By Jugal Mody
I did not enjoy the Tobey Maguire Spider-Man (directed by Sam Raimi of Evil Dead fame) as much as I enjoyed watching the Andrew Garfield reboot. The reboot had more nerd-value than the Maguire one. It showed a different, spunkier Peter Parker as opposed to the former emo sulk. It had Andrew Garfield. It had Emma Stone. And unlike in most superhero movies, its rom-com director Marc Webb ((500) Days Of Summer) made brilliant use of 3D.
The second, in what is presumably a trilogy, surprised me by being a four-act plot as opposed to the standard three-act superhero formula (even if the second act was so weak that it could have been written by Rakesh Roshan). But all-in-all, it was a 3D blockbuster worth your money. Except for the smack-talk that Spidey ironically indulges in. That was terrible.
Coming to the women in the movie, there were two women characters – Gwen Stacy (Emma Stone), the love interest, and Aunt May (Sally Fields), the maternal figure. Just two. They don’t seem to have have any friends or any kind of interaction with other women. In fact, the entire first act, which seemed to have some rather obvious spaces for Spidey’s two main women to talk to each other, felt like someone had carefully arranged for them to not have a conversation. Or maybe it was just my expectation (that the movie would pass the test) that made me see that as a gaping hole.

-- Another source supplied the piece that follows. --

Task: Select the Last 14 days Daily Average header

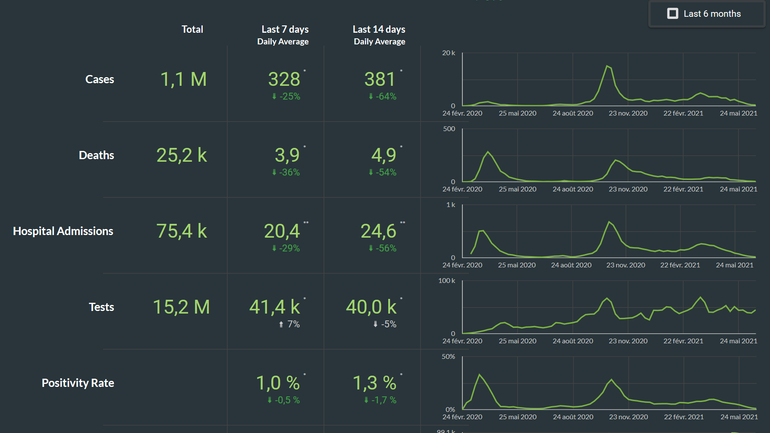Action: 379,35
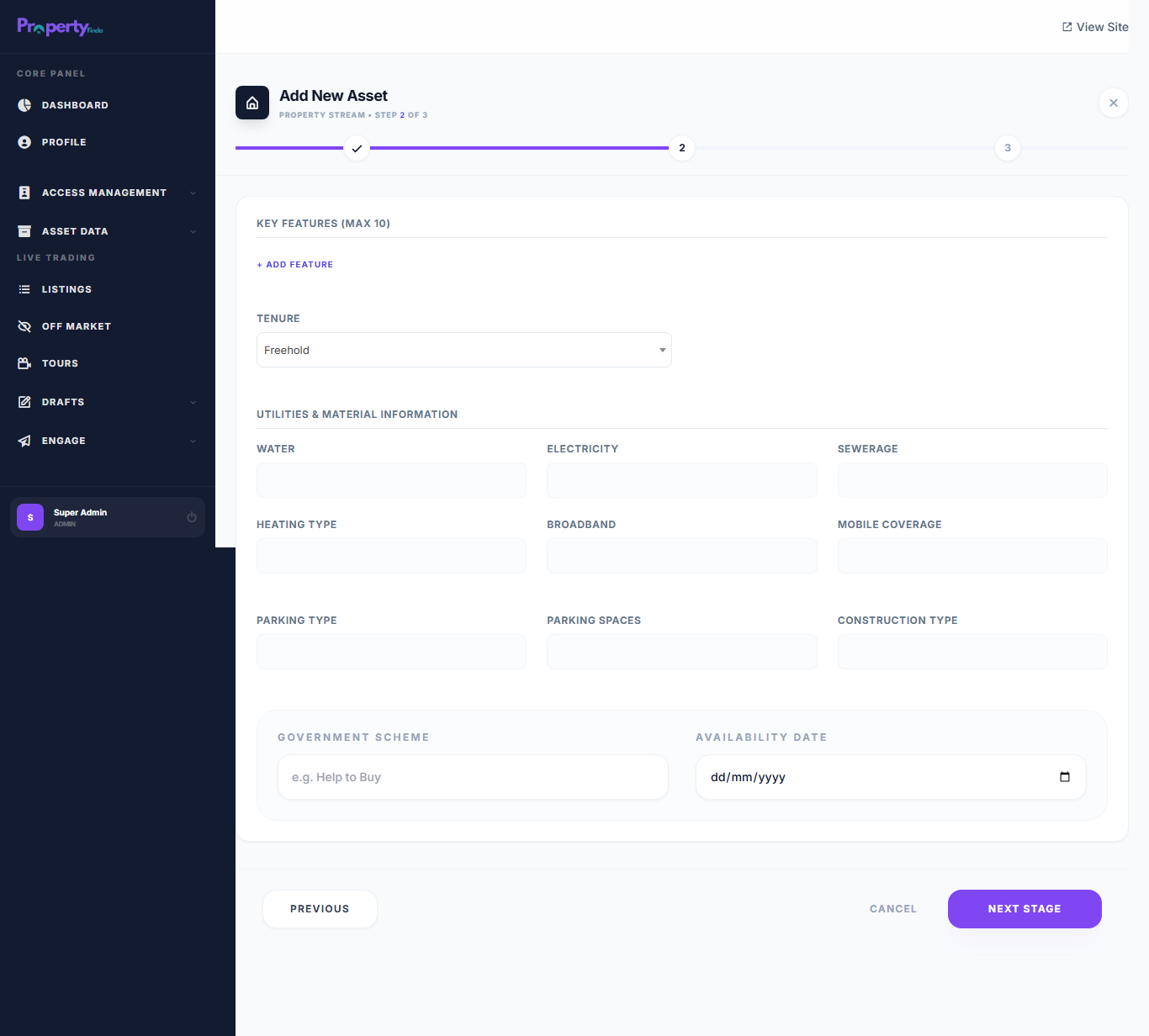
Task: Click the power logout icon
Action: (x=192, y=517)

The movie was so devoid of women characters that Marvel decided to intervene by invoking Jennifer Lawrence, cool girl extraordinaire, in a post-credits sequence, using a clip of her as Mystique from the upcoming X-Men movie, in which she announces that she has parted ways with Erik Lehnsherr (Michael Fassbender), to lead her own team of mutants. (She had left her childhood best friend Charles Xavier in the previous X-Men movie. Traditionally, Mystique has always been second-in-command to one of those two.)
While The Amazing Spider-Man 2 fails the Bechdel Test, Gwen Stacy and Aunt May are written as strong women characters, with their own motivations, strengths and weaknesses. Aunt May is a a nurse, shown in full professional action when things are going awry (she also takes her role as a caregiver to Peter more seriously than Peter is comfortable with). And Gwen Stacy is a scientist, shown to be smarter than Peter. Her character is actually responsible for a crucial battle-winning development in Spidey’s technology. She also makes her own decisions when it comes to risking her career, her heart and her life, as if to say, “So what if I’m not a superhero like you are? I still have an equal right to risk my life to save the city from a baddie who is clearly overpowering you.”
In Gwen’s interactions with Peter, you keep noticing this trend of her stepping up and smacking some sense into him. In their relationship, Peter is not just the superhero who wants to protect her, but also the one who inflicts his emotional issues of being a superhero on her. And she gives it right back to him – there’s a moment when she asks him to deal with his guilt about breaking a promise to her dying father (from the first movie), and she tells him that it is her choice to be a relationship or not with someone, not her father’s. In these moment, it feels like the Emma Stone-Andrew Garfield ship has spilled into the script.
Judging by the growing women-friendliness of the franchise after the first and the second movies, perhaps there’s more than just Mary Jane’s arrival to look forward to in the third one.